Hotels sector heavily impacted by COVID-19 pandemic, brands could lose up to 20% of cumulative brand value, equating to US$14 billion
* Hilton remains world’s most valuable hotel brand, up an impressive 35%
* Mercure is fastest growing brand in Brand Finance Hotels 50 2020 ranking, following staggering 57% growth
* Premier Inn claims title of world’s strongest hotel brand, Brand Strength Index (BSI) score 89.1/100
* Leisure & Tourism sector also heavily impacted, brands could lose up to 20% of cumulative brand value
* Airbnb most valuable leisure & tourism brand, brand value US$10.5 billion
US has 32 brands on the list and China has 3 brands
Top 50 hotel brands could lose US$14bn from COVID-19
The world’s top 50 most valuable hotel brands could lose up to US$14 billion worth of brand value as a result of the COVID-19 pandemic, according to the latest Brand Finance Hotels 50 2020 report.

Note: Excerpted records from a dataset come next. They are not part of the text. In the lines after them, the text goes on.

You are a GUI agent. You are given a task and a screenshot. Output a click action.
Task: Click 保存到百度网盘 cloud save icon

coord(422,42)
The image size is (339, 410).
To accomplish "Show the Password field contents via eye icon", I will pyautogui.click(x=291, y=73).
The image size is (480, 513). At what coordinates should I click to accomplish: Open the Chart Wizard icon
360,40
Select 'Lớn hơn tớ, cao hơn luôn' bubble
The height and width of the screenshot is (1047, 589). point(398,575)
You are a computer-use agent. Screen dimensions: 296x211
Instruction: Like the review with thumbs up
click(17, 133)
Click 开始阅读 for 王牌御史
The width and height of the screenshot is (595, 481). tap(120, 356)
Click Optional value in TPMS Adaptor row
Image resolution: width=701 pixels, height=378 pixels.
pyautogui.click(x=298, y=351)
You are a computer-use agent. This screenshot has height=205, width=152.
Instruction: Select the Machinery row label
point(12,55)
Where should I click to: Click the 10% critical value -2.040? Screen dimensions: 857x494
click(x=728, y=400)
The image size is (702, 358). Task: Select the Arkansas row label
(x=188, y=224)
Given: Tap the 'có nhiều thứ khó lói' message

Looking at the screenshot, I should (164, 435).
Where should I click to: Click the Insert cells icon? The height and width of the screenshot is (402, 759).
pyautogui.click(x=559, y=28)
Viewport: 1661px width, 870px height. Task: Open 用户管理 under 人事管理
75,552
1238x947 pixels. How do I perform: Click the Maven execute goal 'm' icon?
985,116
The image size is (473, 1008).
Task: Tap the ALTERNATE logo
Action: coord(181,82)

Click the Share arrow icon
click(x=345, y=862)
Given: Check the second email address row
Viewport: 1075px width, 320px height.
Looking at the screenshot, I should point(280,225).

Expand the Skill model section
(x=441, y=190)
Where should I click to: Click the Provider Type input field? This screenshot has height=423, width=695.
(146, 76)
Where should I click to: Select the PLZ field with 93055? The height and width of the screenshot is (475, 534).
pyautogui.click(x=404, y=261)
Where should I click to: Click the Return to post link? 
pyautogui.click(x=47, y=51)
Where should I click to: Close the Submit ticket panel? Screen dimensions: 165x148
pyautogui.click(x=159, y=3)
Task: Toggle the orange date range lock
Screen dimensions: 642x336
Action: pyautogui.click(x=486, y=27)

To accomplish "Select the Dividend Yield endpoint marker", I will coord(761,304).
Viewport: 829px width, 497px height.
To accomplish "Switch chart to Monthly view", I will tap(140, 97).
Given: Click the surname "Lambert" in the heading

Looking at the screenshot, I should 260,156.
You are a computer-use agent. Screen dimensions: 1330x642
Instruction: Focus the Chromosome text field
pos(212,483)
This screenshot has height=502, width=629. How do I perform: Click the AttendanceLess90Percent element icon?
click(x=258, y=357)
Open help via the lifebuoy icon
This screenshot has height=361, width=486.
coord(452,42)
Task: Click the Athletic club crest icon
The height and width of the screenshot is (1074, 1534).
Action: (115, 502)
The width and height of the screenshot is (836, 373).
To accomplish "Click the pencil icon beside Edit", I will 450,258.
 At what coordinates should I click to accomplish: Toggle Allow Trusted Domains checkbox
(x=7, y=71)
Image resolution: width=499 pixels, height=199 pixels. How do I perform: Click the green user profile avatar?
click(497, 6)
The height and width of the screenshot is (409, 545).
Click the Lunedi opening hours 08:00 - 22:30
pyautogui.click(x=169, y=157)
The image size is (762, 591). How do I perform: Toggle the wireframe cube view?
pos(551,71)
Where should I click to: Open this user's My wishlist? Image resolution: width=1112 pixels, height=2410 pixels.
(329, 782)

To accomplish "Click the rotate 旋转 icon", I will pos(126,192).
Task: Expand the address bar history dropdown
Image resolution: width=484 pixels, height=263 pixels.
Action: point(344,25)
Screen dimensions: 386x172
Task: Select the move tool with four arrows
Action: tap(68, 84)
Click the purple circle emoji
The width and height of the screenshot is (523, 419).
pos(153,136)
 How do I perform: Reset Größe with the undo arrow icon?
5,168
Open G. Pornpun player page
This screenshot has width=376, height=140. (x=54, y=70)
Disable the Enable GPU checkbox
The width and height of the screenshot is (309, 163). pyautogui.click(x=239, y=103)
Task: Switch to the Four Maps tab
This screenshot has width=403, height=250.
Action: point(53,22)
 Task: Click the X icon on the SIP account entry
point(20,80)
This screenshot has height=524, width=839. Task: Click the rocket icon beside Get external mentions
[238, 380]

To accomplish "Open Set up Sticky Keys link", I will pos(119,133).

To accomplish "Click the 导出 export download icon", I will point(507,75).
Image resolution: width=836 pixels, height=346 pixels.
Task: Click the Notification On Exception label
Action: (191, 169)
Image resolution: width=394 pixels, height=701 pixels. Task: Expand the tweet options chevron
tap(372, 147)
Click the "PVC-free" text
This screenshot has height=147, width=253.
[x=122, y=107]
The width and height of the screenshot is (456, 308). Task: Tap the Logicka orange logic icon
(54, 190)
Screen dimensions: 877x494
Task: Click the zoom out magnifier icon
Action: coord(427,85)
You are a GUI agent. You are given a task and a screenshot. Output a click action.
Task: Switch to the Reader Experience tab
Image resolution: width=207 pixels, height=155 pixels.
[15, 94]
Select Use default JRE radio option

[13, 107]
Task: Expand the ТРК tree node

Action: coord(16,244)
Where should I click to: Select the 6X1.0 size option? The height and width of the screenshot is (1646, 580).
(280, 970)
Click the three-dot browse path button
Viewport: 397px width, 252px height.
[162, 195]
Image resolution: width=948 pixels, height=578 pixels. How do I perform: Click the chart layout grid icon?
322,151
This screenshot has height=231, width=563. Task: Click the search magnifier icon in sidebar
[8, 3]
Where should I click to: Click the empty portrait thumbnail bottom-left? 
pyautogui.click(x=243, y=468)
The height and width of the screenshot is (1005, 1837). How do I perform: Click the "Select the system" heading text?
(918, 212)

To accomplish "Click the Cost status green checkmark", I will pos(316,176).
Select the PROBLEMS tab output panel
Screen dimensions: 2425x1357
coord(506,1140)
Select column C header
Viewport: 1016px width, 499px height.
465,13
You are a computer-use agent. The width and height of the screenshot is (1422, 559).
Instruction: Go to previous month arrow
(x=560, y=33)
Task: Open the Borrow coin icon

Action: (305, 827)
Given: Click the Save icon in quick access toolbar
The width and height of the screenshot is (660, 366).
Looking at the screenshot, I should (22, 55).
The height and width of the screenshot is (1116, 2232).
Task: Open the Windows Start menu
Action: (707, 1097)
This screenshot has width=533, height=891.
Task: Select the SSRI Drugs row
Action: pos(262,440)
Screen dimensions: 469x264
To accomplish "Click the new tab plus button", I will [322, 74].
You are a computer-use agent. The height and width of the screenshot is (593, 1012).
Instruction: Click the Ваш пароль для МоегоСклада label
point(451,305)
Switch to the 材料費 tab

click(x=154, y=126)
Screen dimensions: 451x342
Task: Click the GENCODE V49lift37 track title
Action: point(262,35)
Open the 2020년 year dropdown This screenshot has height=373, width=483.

Brand Finance’s analysis shows that the hotels sector is one of the most heavily impacted industries globally and could face a potential 20% loss in brand value.
COVID-19 is undoubtedly going to wreak havoc on the sector in the coming year – both financially, as hotels are forced to close and bookings are cancelled, and reputationally, as brands that do not manage to avoid association with COVID-19 may suffer lasting reputational damage.
Looking beyond the hotels sector, the value of the 500 most valuable brands in the world, ranked in the Brand Finance Global 500 2020 league table, could fall by an estimated US$1 trillion as a result of the Coronavirus outbreak.
Brand Finance has assessed the impact of COVID-19 based on the effect of the outbreak on enterprise value, compared to what it was on 1st January 2020.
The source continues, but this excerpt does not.